* **DATA EXTRACT**
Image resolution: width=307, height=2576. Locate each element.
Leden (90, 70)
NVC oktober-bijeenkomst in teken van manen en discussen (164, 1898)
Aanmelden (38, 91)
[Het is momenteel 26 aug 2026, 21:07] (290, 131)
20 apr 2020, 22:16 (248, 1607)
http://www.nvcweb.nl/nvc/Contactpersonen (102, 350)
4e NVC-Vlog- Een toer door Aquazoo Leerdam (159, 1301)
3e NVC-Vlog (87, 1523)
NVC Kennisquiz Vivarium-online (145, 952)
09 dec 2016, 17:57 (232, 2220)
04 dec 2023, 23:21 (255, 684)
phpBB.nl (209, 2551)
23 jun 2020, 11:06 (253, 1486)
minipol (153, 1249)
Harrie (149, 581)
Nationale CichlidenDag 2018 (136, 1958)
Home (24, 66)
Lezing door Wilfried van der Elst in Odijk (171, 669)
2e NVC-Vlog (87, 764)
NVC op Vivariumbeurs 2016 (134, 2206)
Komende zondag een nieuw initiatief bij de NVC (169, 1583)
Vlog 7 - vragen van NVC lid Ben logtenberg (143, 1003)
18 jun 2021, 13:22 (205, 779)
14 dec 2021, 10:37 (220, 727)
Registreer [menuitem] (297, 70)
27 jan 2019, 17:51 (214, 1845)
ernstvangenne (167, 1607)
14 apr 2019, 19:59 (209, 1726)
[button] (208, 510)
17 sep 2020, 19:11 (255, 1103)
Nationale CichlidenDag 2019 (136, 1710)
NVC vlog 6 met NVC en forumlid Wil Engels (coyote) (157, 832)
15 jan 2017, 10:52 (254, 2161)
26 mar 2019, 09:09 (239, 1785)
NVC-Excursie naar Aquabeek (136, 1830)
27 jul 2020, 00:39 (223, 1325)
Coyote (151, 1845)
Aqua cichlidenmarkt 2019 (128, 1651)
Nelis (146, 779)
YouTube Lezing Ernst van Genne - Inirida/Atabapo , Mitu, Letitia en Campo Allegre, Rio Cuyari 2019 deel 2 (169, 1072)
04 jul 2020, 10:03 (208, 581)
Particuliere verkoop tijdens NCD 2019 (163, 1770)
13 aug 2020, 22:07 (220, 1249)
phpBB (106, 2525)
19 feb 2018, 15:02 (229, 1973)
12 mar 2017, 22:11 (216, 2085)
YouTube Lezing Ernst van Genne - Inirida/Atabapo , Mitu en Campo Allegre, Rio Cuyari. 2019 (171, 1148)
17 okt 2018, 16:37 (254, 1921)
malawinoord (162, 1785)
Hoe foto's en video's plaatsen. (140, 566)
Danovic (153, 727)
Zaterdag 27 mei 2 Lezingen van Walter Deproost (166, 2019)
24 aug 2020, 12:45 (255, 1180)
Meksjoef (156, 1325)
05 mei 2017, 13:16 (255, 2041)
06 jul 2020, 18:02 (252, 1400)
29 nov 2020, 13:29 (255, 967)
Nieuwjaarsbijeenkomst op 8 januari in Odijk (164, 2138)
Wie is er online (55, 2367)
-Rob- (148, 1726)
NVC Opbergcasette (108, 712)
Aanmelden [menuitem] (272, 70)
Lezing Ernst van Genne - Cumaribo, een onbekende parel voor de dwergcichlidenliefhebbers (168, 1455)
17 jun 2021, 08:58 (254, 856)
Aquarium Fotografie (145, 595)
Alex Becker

* **THE TASK**
Reproduce all of the records, keeping every character unchanged.

* **TASK SOLUTION**
Image resolution: width=307, height=2576. Locate each element.
Leden (90, 70)
NVC oktober-bijeenkomst in teken van manen en discussen (164, 1898)
Aanmelden (38, 91)
[Het is momenteel 26 aug 2026, 21:07] (290, 131)
20 apr 2020, 22:16 (248, 1607)
http://www.nvcweb.nl/nvc/Contactpersonen (102, 350)
4e NVC-Vlog- Een toer door Aquazoo Leerdam (159, 1301)
3e NVC-Vlog (87, 1523)
NVC Kennisquiz Vivarium-online (145, 952)
09 dec 2016, 17:57 (232, 2220)
04 dec 2023, 23:21 (255, 684)
phpBB.nl (209, 2551)
23 jun 2020, 11:06 (253, 1486)
minipol (153, 1249)
Harrie (149, 581)
Nationale CichlidenDag 2018 (136, 1958)
Home (24, 66)
Lezing door Wilfried van der Elst in Odijk (171, 669)
2e NVC-Vlog (87, 764)
NVC op Vivariumbeurs 2016 (134, 2206)
Komende zondag een nieuw initiatief bij de NVC (169, 1583)
Vlog 7 - vragen van NVC lid Ben logtenberg (143, 1003)
18 jun 2021, 13:22 (205, 779)
14 dec 2021, 10:37 (220, 727)
Registreer [menuitem] (297, 70)
27 jan 2019, 17:51 (214, 1845)
ernstvangenne (167, 1607)
14 apr 2019, 19:59 (209, 1726)
[button] (208, 510)
17 sep 2020, 19:11 (255, 1103)
Nationale CichlidenDag 2019 (136, 1710)
NVC vlog 6 met NVC en forumlid Wil Engels (coyote) (157, 832)
15 jan 2017, 10:52 (254, 2161)
26 mar 2019, 09:09 (239, 1785)
NVC-Excursie naar Aquabeek (136, 1830)
27 jul 2020, 00:39 (223, 1325)
Coyote (151, 1845)
Aqua cichlidenmarkt 2019 (128, 1651)
Nelis (146, 779)
YouTube Lezing Ernst van Genne - Inirida/Atabapo , Mitu, Letitia en Campo Allegre, Rio Cuyari 2019 deel 2 (169, 1072)
04 jul 2020, 10:03 (208, 581)
Particuliere verkoop tijdens NCD 2019 (163, 1770)
13 aug 2020, 22:07 (220, 1249)
phpBB (106, 2525)
19 feb 2018, 15:02 (229, 1973)
12 mar 2017, 22:11 (216, 2085)
YouTube Lezing Ernst van Genne - Inirida/Atabapo , Mitu en Campo Allegre, Rio Cuyari. 2019 (171, 1148)
17 okt 2018, 16:37 (254, 1921)
malawinoord (162, 1785)
Hoe foto's en video's plaatsen. (140, 566)
Danovic (153, 727)
Zaterdag 27 mei 2 Lezingen van Walter Deproost (166, 2019)
24 aug 2020, 12:45 (255, 1180)
Meksjoef (156, 1325)
05 mei 2017, 13:16 (255, 2041)
06 jul 2020, 18:02 (252, 1400)
29 nov 2020, 13:29 (255, 967)
Nieuwjaarsbijeenkomst op 8 januari in Odijk (164, 2138)
Wie is er online (55, 2367)
-Rob- (148, 1726)
NVC Opbergcasette (108, 712)
Aanmelden [menuitem] (272, 70)
Lezing Ernst van Genne - Cumaribo, een onbekende parel voor de dwergcichlidenliefhebbers (168, 1455)
17 jun 2021, 08:58 (254, 856)
Aquarium Fotografie (145, 595)
Alex Becker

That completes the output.